BSE shares tumbled as much as 9.5% to hit the day's low of ₹2,736, while Angel One shares lost 6% at ₹2,540.40 apiece. Billionbrains Garage Ventures, the parent firm of Groww, declined 5%, JM Financial shed 4.5%, and Anand Rathi, Motilal Oswal and Jio Financial Services fell between 1.5%-3.5% each.
Last week, the RBI tightened regulations governing loans extended to firms engaged in proprietary trading in equities and commodities, as well as those providing leverage to clients. The move is aimed at curbing excessive speculative activity in the domestic markets and strengthening risk management across the financial system.

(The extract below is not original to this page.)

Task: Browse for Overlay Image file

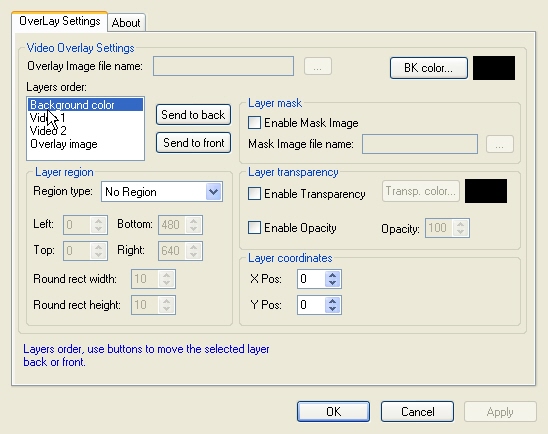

On Friday, the central bank issued the Commercial Banks – Credit Facilities Amendment Directions, 2026, finalising changes that were first outlined in a draft consultation paper released in October 2025.
Under the revised framework, banks can extend credit to SEBI-regulated brokers and intermediaries only on a fully secured basis. Partial security, unsecured guarantees or promoter-only guarantees will no longer be permitted. Every loan must now be backed entirely by collateral.
For bank guarantees issued in favour of stock exchanges or clearing corporations, the RBI has mandated stricter safeguards. Such guarantees must be backed by at least 50% collateral, with 25% of this maintained in cash. Where equity shares are provided as collateral, banks must apply a minimum 40% haircut while valuing them.
The RBI has also clarified that banks cannot fund proprietary trading by brokers. Proprietary trading refers to firms trading in shares, commodities or derivatives using their own capital to earn profits. However, banks may continue to finance market-making activities and short-term warehousing of debt securities.
Margin trading facilities offered by brokers to clients can continue to receive bank funding, provided such lending is fully secured. Banks will also be required to incorporate margin call provisions and monitor collateral values on an ongoing basis.
All lending to capital market intermediaries will be counted under banks’ capital market exposure limits, which are subject to prudential caps. This may affect the overall availability of funding to the sector.
The RBI said all credit facilities to securities firms must be collateral-backed, and lending for brokers’ own trading or investments will be prohibited. These revised prudential norms will come into effect from April 1.
JM Financial said the revised norms could enable banks to participate more actively in M&A, takeovers and leveraged buyouts, while ensuring risks remain contained by restricting access to financially stable corporates.
The brokerage said, “By stipulating ceilings on post-acquisition D/E ratios and capital market exposure for banks, the new framework enables participation in M&A and leveraged buyouts while ensuring only stable corporates access to such funding, thereby keeping a check on systemic risk across the financial system.”
The brokerage added that higher limits for loans against securities for individuals may support market liquidity. However, it cautioned that the 100% collateral requirement for funding to capital market intermediaries—along with a 40% haircut on shares and higher cash needs for MTF—could restrict bank funding and raise trading costs. JM Financial expects Angel One to reassess its ₹61 billion MTF funding, while Groww may need market funding as its MTF book scales rapidly.